Nadine et Bernadette, elles, sont venues apporter leur soutien aux nouvelles générations. "J'ai été confrontée au harcèlement sexuel plus jeune et même en vieillissant, le regard des hommes est dur à porter. Il faut qu'il y ait une prise de conscience : une femme n'est pas soumise au bon vouloir d'un homme pour réussir" tonne Bernadette. "On doit rappeler que ce n'est pas nécessaire de coucher pour y arriver!" s'exclame Nadine, à ses côtés. Originaires de Lyon, elles souhaitent que "la parole continue à se libérer" et que "le mouvement #MeToo ne s'essouffle pas".

"Il faut une vision plus égalitaire de la société"

"Lorsqu'une femme qui a été victime d'une agression sexuelle vient nous voir et qu'elle ne veut pas porter plainte, ce qu'on peut tout à fait comprendre, on veut lui donner d'autres solutions. Le dialogue et la formation à l'autodéfense par exemple. Une fois, on a même affiché publiquement un militant politique qui avait agressé une femme." Charlie fait partie du Collectif d'autodéfense et d'action féministe (Caaf), né à Lyon il y a un an. Avec d'autres membres de l'association, elles sont venues apporter leur pierre à l'édifice #MeToo dans la vraie vie. Prudentes, elles ne donnent l'adresse de leur permanence mensuelle que par mail. "Pour éviter qu'on viennent nous agresser" confie Charlie.

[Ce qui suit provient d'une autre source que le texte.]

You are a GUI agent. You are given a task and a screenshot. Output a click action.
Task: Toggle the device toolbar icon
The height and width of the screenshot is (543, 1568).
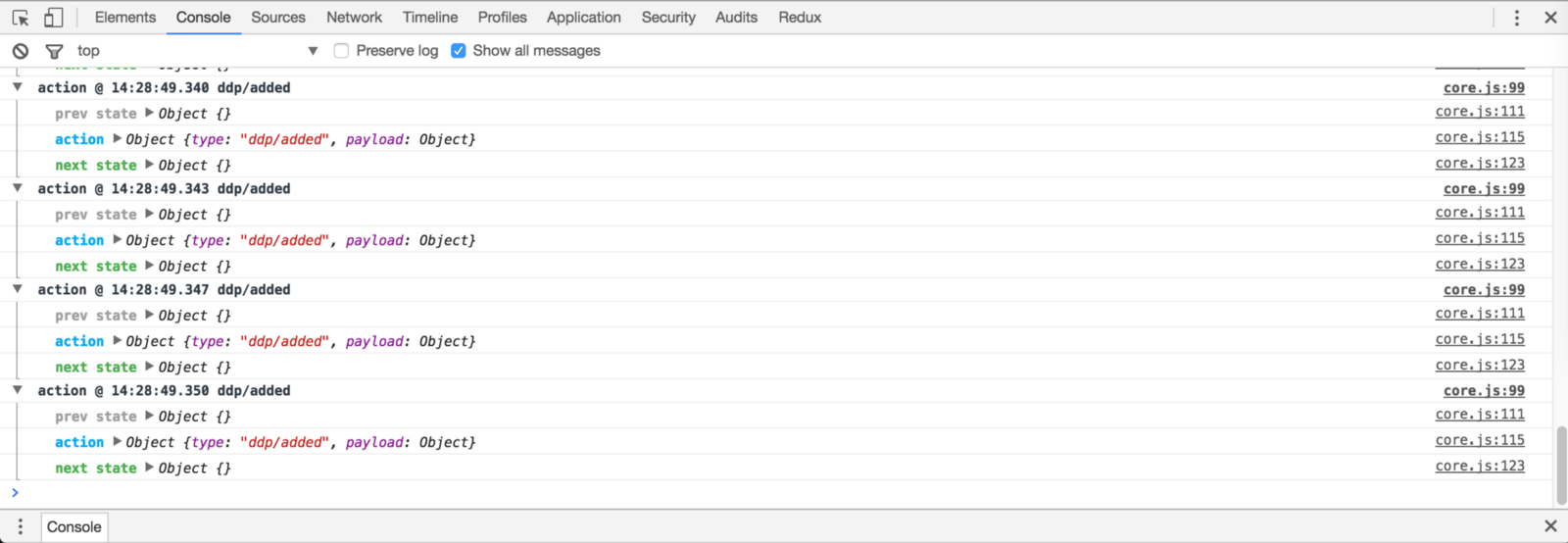coord(54,18)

Manifestation #MeToo dans la vraie vie

© Marie Maleysson
Manifestation #MeToo dans la vraie vie

Sur le même stand, à côté des flyers du Caaf, une pile de magazines "Femmes ici et ailleurs", distribué par la toute jeune maison des Editions du 8 mars. "Notre but, c'est de changer le regard sur les femmes en arrêtant de les montrer uniquement comme des victimes. Ce magazine, c'est une vraie crème anti-ride distribué par toute une armée de fourmis" sourit Marie Charvet, salariée de l'association Femmes ici et ailleurs, qui a créé la maison d'édition lyonnaise. À l'intérieur du magazine, de l'information générale sur les femmes agissantes. Pour le diffuser, les Editions du 8 mars ont engagé une quarantaine d’ambassadrices dans toute la France, dont une vingtaine à Lyon. Un moyen d'apporter un complément de revenus aux membres d'associations féministes, dont la situation est "catastrophique à cause de la baisse des subventions", selon Marie Charvet.

Léa, salariée au planning familial de Villeurbanne, note que le frein principal au dépôt de plainte, "c'est le comportement des médecins, des policiers et des gendarmes qui ne sont pas formés pour ça". Pour elle, la misogynie dans les milieux professionnels masculins est un vrai problème. Ce qu'elle préconise : la mise en place de référents formés à accueillir les personnes victimes de harcèlement et d'agressions sexuels. Et une "vision plus égalitaire de la société".